* _ARTICOLO_:
====================
"La pace interiore, conquistata dalla geometria morbida, dall'ingegneria lineare, dall'istinto naturale e dall'estro spontaneo, è riposta nel ritmo dello spazio senza limiti, degli oggettisenza peso e del colore con una miriade di sfumature. La raffinatezza del tratto veloce, il respiro del tessuto connettivo, la schiettezza dell'impostazione globale scandiscono i suoi dipinti secondo un metro più misurato ponendo ampie pause tra le sbarre cromatiche. Originale in lui è l'elevazione del possesso tridimensionale ad una categoria dello spirito, che riesce a rendere universale ogni sua immagine, secondo l'etica dell'arte pura."
====================
* _MATERIALE RACCOLTO_:
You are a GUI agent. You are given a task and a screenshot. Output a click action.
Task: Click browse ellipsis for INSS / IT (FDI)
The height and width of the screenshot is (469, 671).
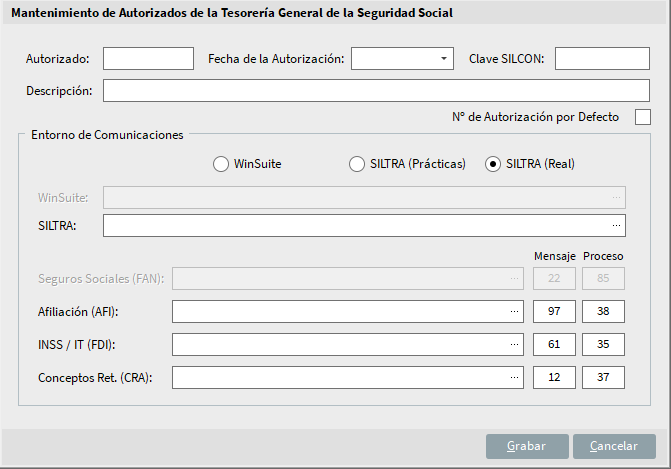click(x=514, y=344)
====================
* _COSA OCCORRE_: Secondo l'articolo, quali elementi scandiscono i dipinti secondo un metro più misurato?

* _COMPITO SVOLTO_: La raffinatezza del tratto veloce, il respiro del tessuto connettivo e la schiettezza dell'impostazione globale.